Images in the records should be skipped while the rest is transcribed verbatim.

START Material supplied

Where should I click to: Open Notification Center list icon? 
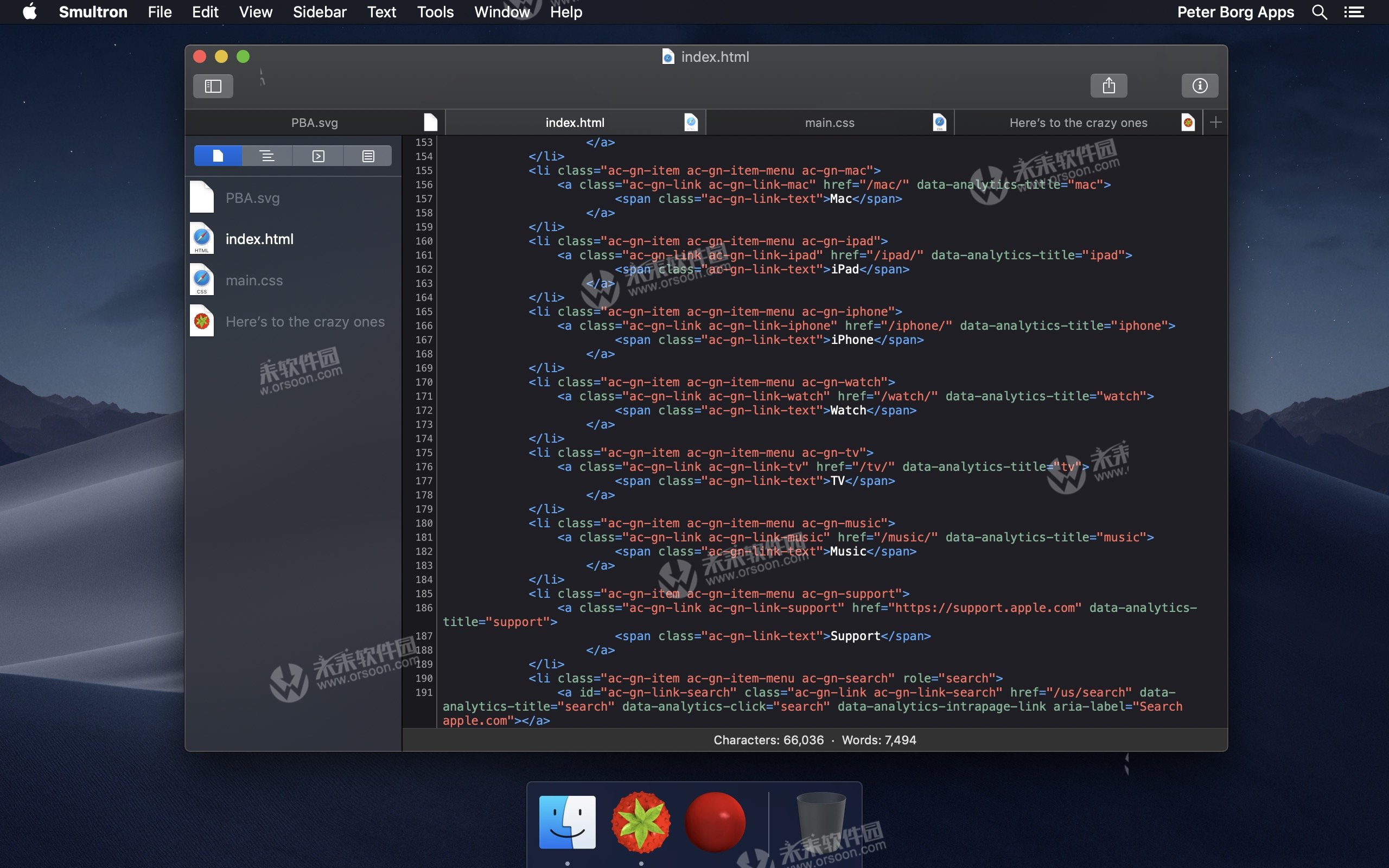pos(1354,12)
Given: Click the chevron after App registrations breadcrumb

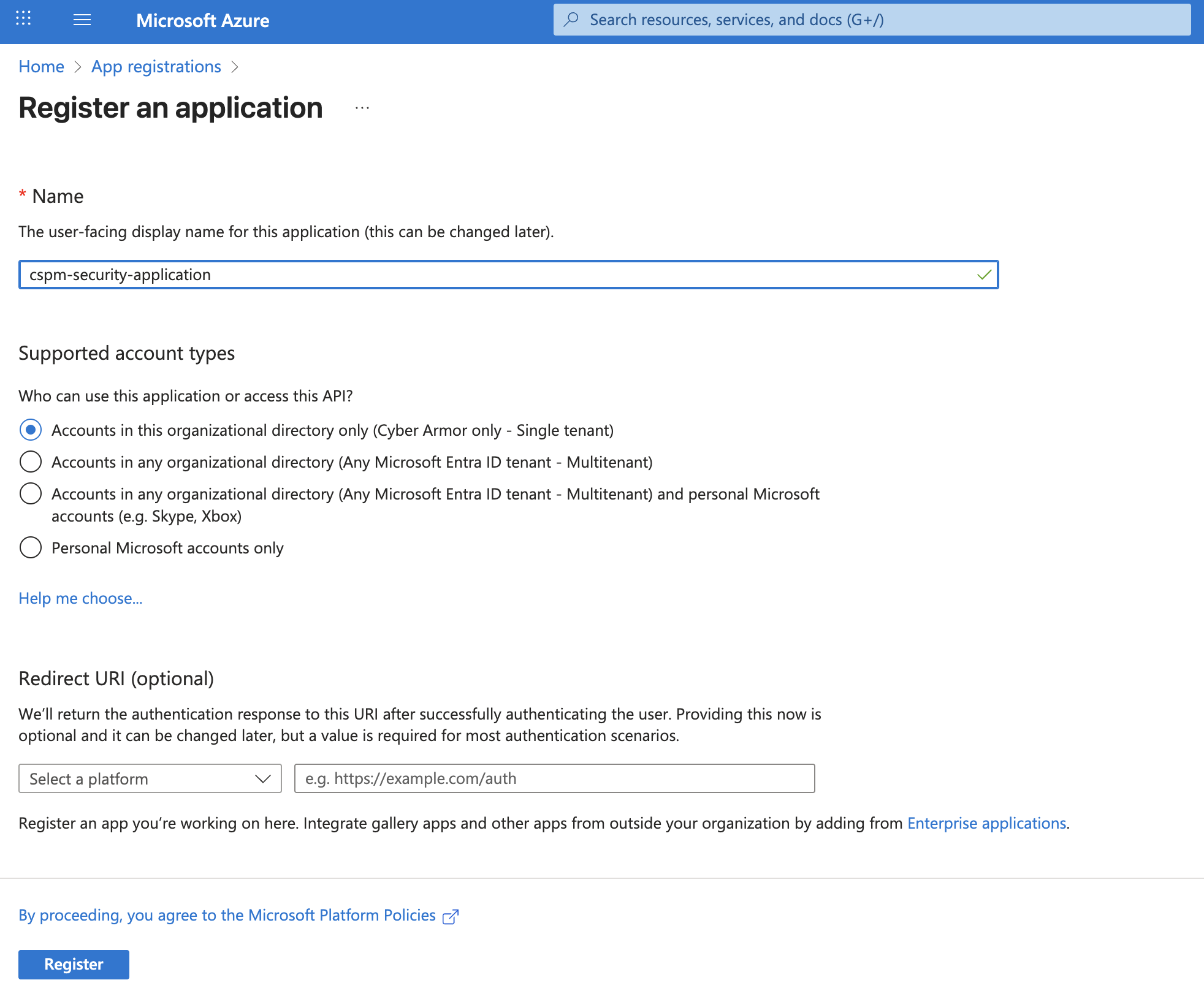Looking at the screenshot, I should click(235, 67).
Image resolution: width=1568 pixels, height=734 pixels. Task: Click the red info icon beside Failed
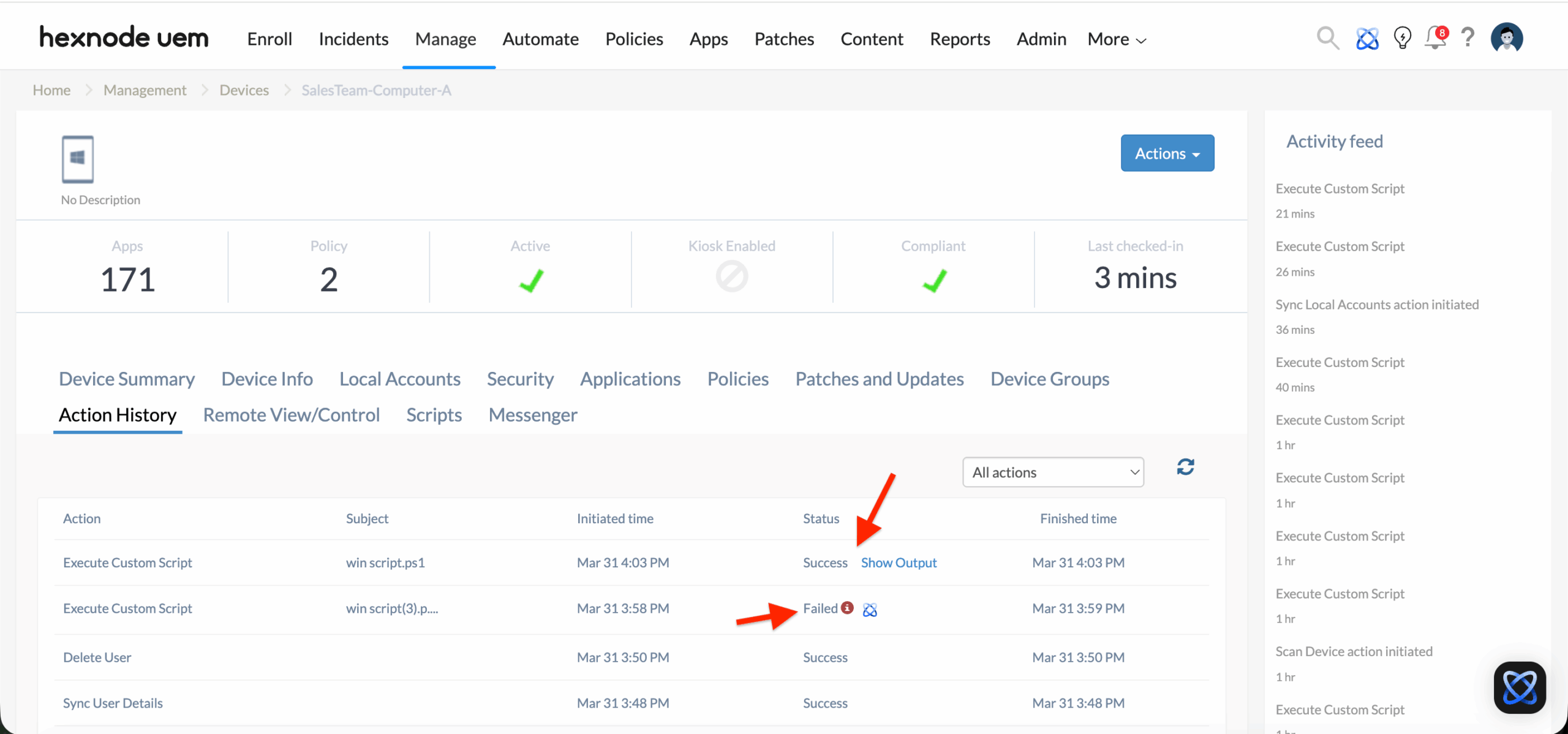(847, 607)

END Material supplied

Result below:
Where should I click to: Open Notification Center list icon? 
pos(1354,12)
Given: Click the chevron after App registrations breadcrumb

Looking at the screenshot, I should click(235, 67).
Image resolution: width=1568 pixels, height=734 pixels. Task: Click the red info icon beside Failed
(847, 607)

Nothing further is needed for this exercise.